As much as losing Orion is hard, the book ends on a positive note. It ends on a really good note, actually. But getting there, the last 10-15% of the book had me weeping. I literally could not put the book down (this is not a euphemism -- I literally should have been doing something else). Thinking of it now makes me tear up, even though I know it's going to have a good ending.

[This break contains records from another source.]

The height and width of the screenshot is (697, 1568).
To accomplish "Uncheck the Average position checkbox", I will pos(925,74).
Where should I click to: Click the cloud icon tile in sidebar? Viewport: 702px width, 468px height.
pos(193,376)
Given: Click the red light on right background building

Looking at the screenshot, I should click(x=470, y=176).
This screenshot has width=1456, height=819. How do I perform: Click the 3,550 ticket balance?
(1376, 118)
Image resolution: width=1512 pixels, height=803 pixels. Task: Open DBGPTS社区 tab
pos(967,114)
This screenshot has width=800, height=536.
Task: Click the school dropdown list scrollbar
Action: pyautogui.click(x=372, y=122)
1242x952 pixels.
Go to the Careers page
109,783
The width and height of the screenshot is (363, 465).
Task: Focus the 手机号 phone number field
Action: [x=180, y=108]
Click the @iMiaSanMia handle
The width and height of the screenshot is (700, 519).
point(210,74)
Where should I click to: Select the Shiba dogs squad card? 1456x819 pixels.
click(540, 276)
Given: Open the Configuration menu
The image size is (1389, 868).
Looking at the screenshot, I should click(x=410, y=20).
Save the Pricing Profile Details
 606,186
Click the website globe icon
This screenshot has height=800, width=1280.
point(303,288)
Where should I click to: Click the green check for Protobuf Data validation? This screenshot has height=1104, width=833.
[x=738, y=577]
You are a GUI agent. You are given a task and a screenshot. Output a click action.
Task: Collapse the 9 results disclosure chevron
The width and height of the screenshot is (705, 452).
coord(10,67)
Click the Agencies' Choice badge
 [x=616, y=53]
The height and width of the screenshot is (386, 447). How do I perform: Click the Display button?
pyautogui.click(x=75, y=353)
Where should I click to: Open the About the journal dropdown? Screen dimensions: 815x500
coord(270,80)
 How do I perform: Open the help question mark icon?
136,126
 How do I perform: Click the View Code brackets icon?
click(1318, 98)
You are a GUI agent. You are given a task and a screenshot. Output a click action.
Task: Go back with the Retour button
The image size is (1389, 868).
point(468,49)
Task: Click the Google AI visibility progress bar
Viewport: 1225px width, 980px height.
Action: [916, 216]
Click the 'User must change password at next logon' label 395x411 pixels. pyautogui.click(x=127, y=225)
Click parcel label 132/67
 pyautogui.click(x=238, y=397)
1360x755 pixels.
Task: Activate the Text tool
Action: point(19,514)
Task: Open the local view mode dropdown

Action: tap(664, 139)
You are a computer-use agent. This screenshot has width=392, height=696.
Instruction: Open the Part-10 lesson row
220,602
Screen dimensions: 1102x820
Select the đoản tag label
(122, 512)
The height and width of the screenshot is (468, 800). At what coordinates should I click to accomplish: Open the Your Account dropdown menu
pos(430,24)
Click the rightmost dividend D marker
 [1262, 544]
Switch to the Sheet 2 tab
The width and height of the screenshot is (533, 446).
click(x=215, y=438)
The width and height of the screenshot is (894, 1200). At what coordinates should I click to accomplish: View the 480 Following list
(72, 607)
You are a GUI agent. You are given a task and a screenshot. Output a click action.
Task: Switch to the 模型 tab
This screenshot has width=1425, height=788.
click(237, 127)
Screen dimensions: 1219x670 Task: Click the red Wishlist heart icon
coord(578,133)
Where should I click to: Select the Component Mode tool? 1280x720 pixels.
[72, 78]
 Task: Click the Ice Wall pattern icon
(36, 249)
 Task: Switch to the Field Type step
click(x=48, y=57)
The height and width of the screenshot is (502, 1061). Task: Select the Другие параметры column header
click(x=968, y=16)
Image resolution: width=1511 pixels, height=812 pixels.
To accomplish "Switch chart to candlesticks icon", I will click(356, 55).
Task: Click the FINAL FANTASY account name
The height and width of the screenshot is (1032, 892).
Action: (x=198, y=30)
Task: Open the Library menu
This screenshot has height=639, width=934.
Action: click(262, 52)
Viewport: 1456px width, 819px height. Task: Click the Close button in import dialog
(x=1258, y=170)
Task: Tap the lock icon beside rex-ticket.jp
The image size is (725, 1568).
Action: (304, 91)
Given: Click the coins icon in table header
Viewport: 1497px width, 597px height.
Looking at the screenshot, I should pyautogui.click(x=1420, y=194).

This was a fabulous series. We have a grouchy heroine -- and you know how I love those grouchy characters -- whose great-grandmother prophesied that she was going to destroy the enclaves and cause death and the destruction of the magical world. Spells for death, destruction, maiming and pain come easily to her; it's the nice ones she struggles to memorize. El is a character who has a horrible temper and knows it, who could easy hurt people who 'cross' her and yet she doesn’t. As much as El would like to liquify someone's organs, gnaw their face off, or something else rude, she doesn't. Her mother is a powerful healer and from childhood has taught El to do the right/kind thing. (El's a great character that proves that it's the nurture side that counts.) But even though her nature predisposes her to do nasty things, she doesn't want to become the person that brings death and destruction. So instead, she saves people.
Novik's imagination is wonderful and the world she's created is amazingly complex. In this book we learn what evil is done to create a maw-mouth, why Orion did what he did at the end of book 2 and how El will handle the aftermath. Novik's story did not disappoint. This is a series I will definitely read again (and again). I have no hesitation in giving book 3 and the whole series a 5 out of 5 stars.